Its a fuzzy, black and white, rainy day here in Calgary. Trust me though, I need it. Its been sunny and hot and in at least the high 20s for the last two or three weeks. I don’t take well to heat, so I’ve been doing a little bit of suffering. Its quite beautiful though, the refreshing rain thats dripping throughout everything thats been sunburnt for weeks. I almost forgot how much I love the smell of rain, and the feel of refreshing, humid winds.

I completely forgot the point of last nights journal entry. This happens often when I’m sitting in the bar tipsy. I’ll come up with brilliant insights and devistatingly intense topics to write about in my journal. Then *poof* when I come home; it turns into chaotic mush.

It was confirmed for me last night that Dan was dating someone. I’ve actually seen this person, and he’s a typical Dan style of boy. He’s not eighteen yet, extremely skinny, perhaps anorexic. Blond, lots of piercings. I kind of chuckled this fact off and went about my night at the bar. It hit me awhile later while I was sitting alone that Dan was ACTUALLY dating someone that wasn’t me. My heart kind of sank a couple inches, and my mind started spiralling to that darker place.
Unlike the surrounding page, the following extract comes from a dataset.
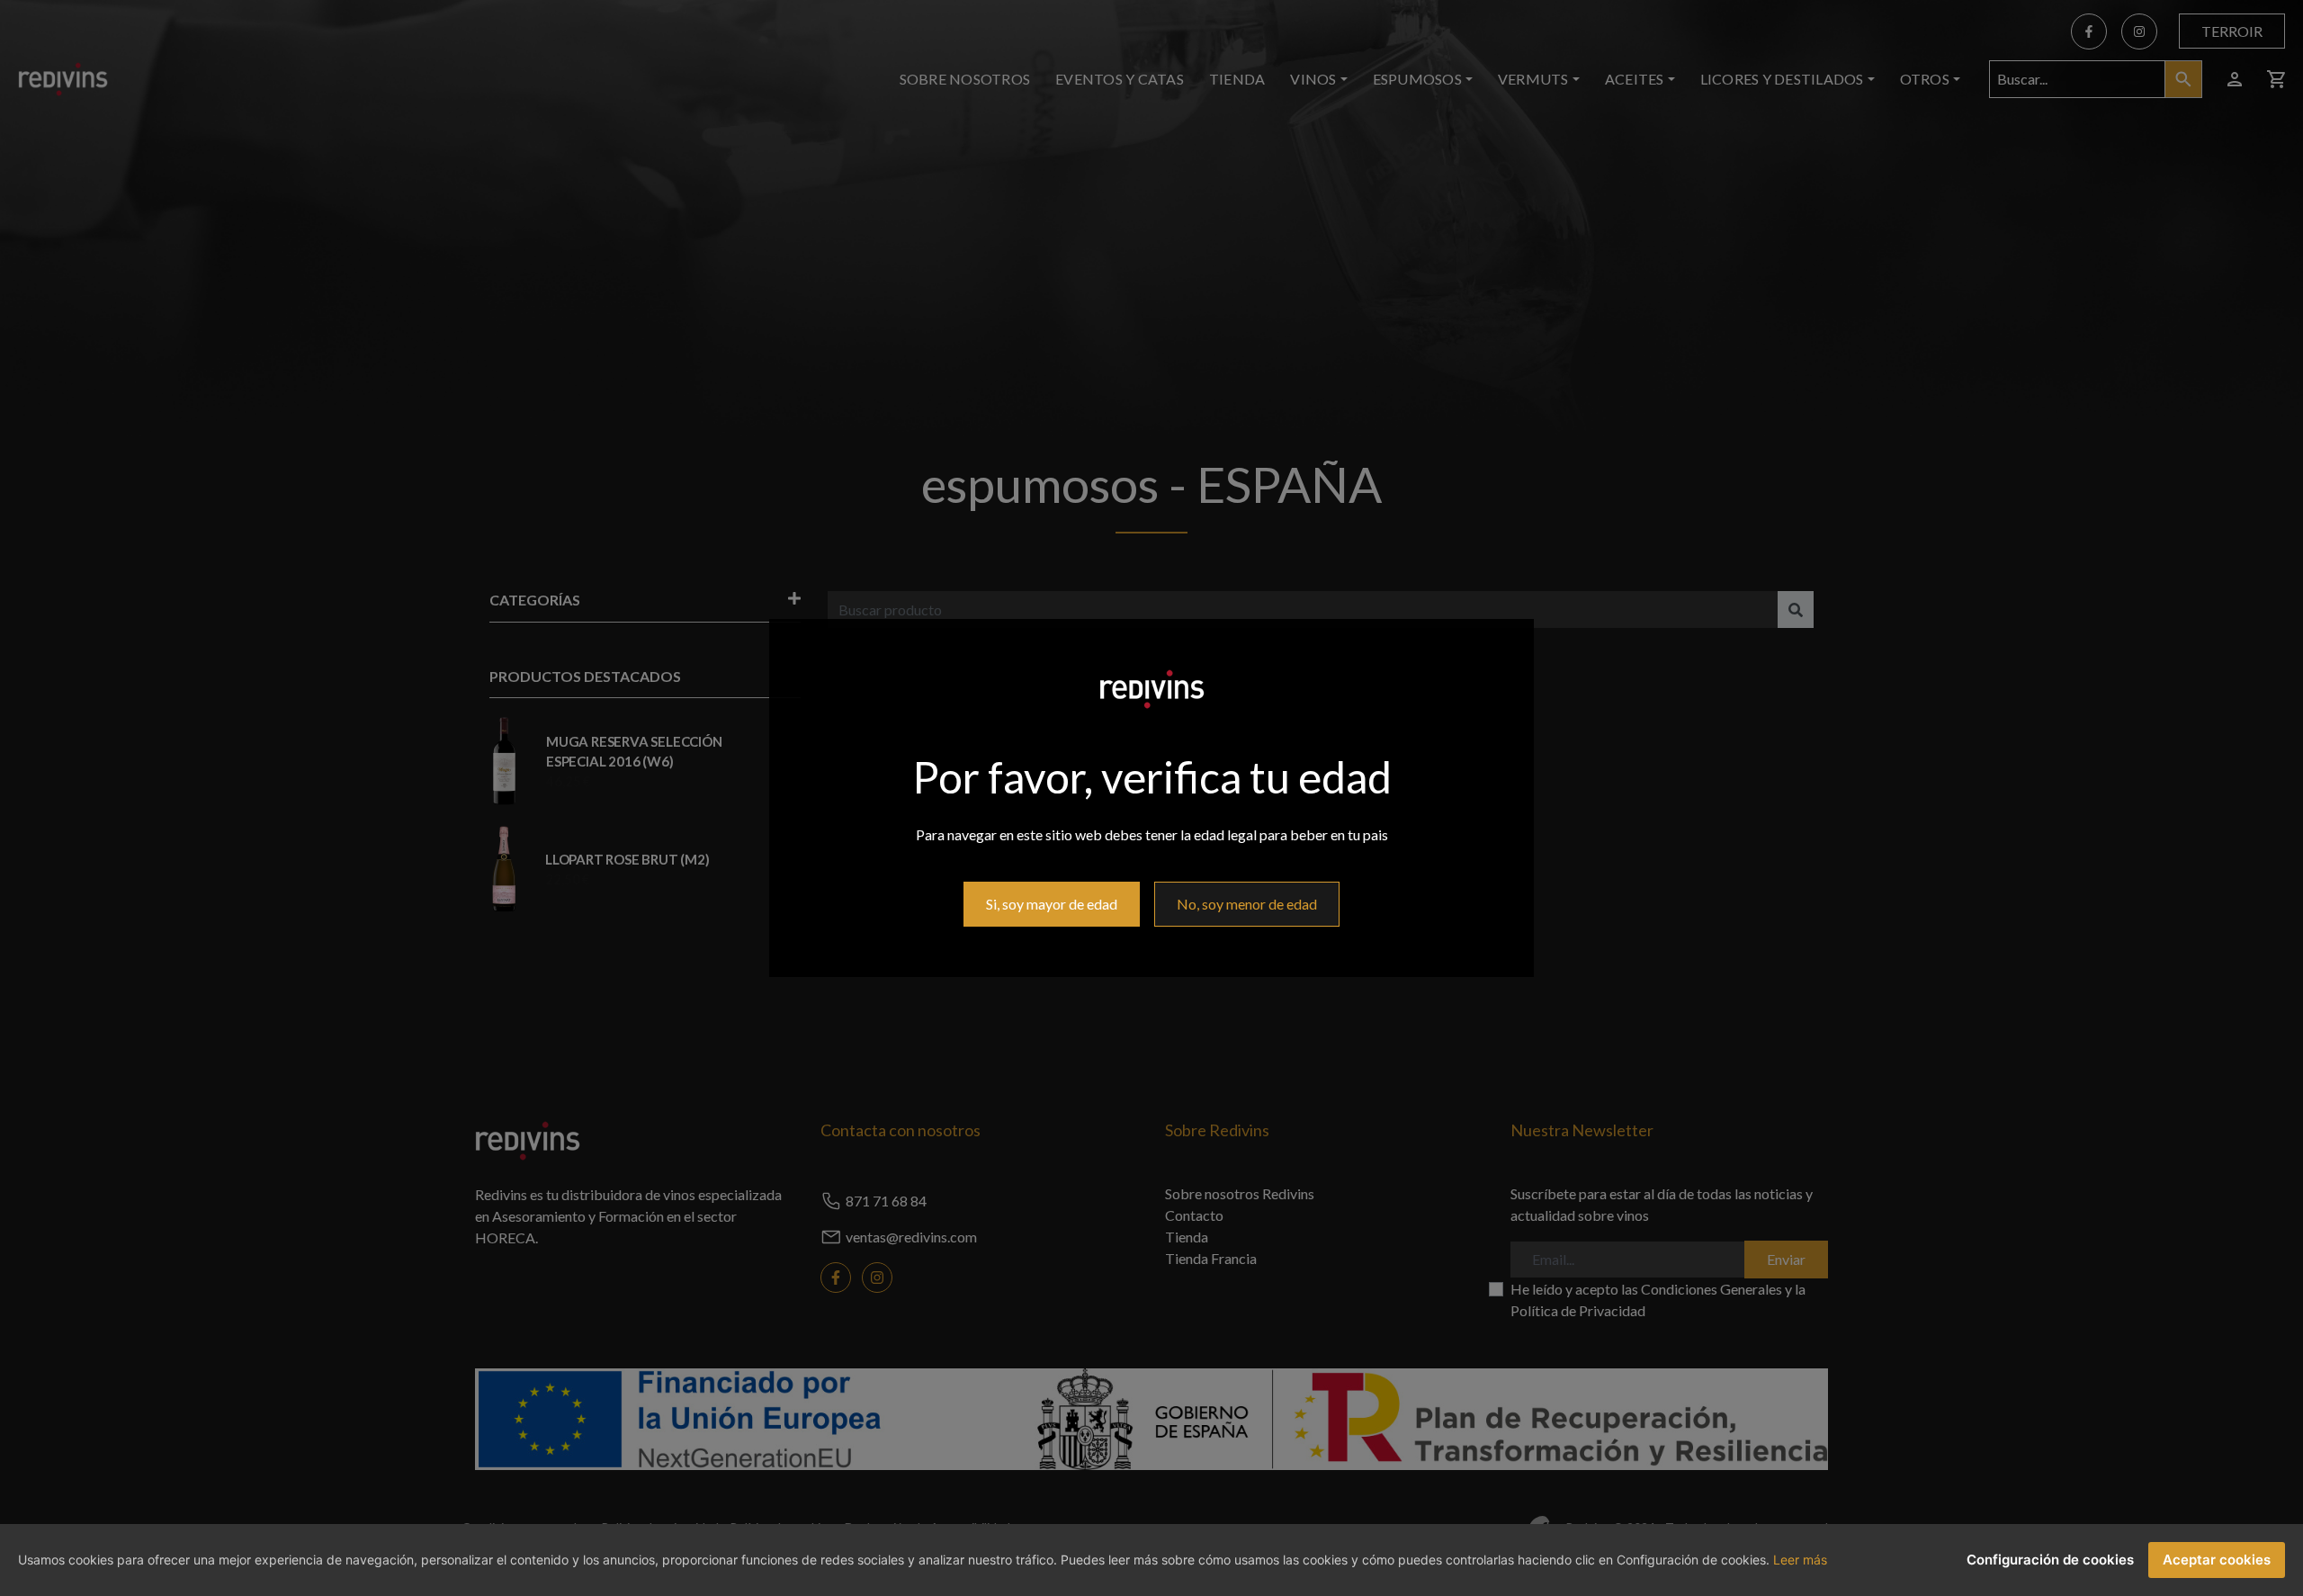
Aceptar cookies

Fortunately, I’ve grown over the years and this didn’t last long. In fact it shocked me more how much this realization hit me, rather than the realization itself. I didn’t think I would ever care if Dan was dating someone. I guess it will always hurt a little bit, deep down in one corner of my heart.

Again though, Dan’s words from that vivid dream still haunt me, “Why bother, you’re just going to end up with me anyways”. Why did these words affect me so harshly, and why do they still reverberate to this day.

I still haven’t started cleaning my bedroom, or living room. I’m still not sure if I’ll get there. I’m starving and there’s no food in the house to be seen and I’m too hungry to go and get food. Perhaps I’ll just spend the day sleeping off my hunger till I get my free meal at work tomorrow.

Yes, you heard correctly, I’m back at work tomorrow already. This three day weekend has zipped by faster than ever before. I feel as though I’ve wasted it. I suppose if I do get around to cleaning today, it won’t feel wasted. However, then I won’t feel as though I’ve relaxed enough. I need to find a balance in there somewhere.